Going into detail about Spain, this week the National Institute of Statistics (INE) has reported that the Gross Domestic Product (GDP) grew by 2.5% in 2023, one tenth more than expected. For its part, the Consumer Price Index (CPI) rose three tenths in interannual rate in January, up to 3.4%.

In the United States, the Fed’s decision will pivot on the latest known data: US PCE inflation stood at 2.6% year-on-year in the month of December, identical to that of November, while the underlying index closed the last month of 2023 with an increase of 2.9%, three tenths less than the previous month.

Regarding the US labor market, this week the JOLTS job vacancy report for the month of December was released, which has risen when a decline was expected, reflecting a labor market that is still accelerated, although today it was heading in the right direction. contrary to the ADP private employment report in January by registering 107,000 jobs, which represents a slowdown compared to the 158,000 new jobs registered in the month of December and a significant decrease compared to what the market expected.

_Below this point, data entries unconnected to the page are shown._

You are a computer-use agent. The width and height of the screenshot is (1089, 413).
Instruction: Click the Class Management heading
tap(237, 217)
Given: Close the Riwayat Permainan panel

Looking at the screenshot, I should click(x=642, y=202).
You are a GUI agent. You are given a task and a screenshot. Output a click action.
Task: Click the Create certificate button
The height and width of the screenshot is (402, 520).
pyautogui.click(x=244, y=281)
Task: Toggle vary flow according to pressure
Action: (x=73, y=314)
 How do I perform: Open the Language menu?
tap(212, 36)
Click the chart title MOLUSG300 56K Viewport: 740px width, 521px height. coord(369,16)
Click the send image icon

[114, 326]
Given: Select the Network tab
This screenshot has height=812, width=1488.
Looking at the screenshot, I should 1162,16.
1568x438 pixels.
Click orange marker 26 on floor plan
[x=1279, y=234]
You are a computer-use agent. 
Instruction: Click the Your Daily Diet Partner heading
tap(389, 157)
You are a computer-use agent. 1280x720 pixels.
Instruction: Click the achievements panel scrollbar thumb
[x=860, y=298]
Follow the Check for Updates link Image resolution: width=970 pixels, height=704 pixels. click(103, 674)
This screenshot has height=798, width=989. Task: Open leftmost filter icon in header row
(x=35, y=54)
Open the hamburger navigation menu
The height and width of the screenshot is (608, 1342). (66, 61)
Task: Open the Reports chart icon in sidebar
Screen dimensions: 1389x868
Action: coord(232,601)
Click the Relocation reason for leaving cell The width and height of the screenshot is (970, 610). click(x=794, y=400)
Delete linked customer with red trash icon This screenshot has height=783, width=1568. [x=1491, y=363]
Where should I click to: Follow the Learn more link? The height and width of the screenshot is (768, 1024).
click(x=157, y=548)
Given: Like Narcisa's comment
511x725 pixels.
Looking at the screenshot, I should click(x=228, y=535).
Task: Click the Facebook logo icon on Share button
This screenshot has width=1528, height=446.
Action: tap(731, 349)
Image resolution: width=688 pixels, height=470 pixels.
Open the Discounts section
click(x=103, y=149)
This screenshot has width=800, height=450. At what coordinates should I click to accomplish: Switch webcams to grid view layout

In this situation, the most notable advances of the Ibex 35 in January have been led by Indra (17.64%), Banco Sabadell (8.36%), Ferrovial (7.24%), Logista (7.19%), Fluidra (6.74%), Telefónica (6.68%), Rovi (6.4%), Caixabank (6.12%) and BBVA (5.47%).

On the other hand, the worst evolution in the month was led by Grifols (-34.36%), followed by Solaria (-26.41%), Colonial (-14.58%), Acciona Energía (-14.17% ), Acciona (-9.79%) and ACS (-8.89%).

Grifols has seen its stock greatly affected by the report by the analysis firm Gotham City Research in which the Catalan company was accused of concealing its accounts. Despite this, at the end of January, after the pharmaceutical company announced that it would take legal measures against Gotham, its stock has managed to recover and move away from the most pronounced minimum, for which it gave up more than 40% of its capitalization.

The other European benchmark cities, unlike Madrid, have managed to end January with progress: London has added 0.34%; Frankfurt 0.91%; Milan 1.29% and Paris 1.51%.

In the raw materials markets, which are still pending the geopolitical conflicts in the Middle East and the Red Sea, Brent crude oil, the benchmark in Europe, recorded a monthly advance of more than 6% this afternoon, to $81.8 a barrel. , while Texas WTI rose another 6%, to $76.2 per barrel.

Regarding currencies, this January the euro registered a depreciation of 1.7% compared to the ‘greenback’, to 1.0852 dollars, while the Spanish long-term bond closed at 3.082% after adding one tenth in January, with the risk premium (the spread with the German bond) at 92 points.

The troy ounce of gold, despite falling half a point in January, comfortably maintains the level of $2,000, while bitcoin added 2.25% monthly, to $43,300, after the US stock market regulator [SEC] approve this month exchange-traded funds (ETFs) backed by this cryptocurrency.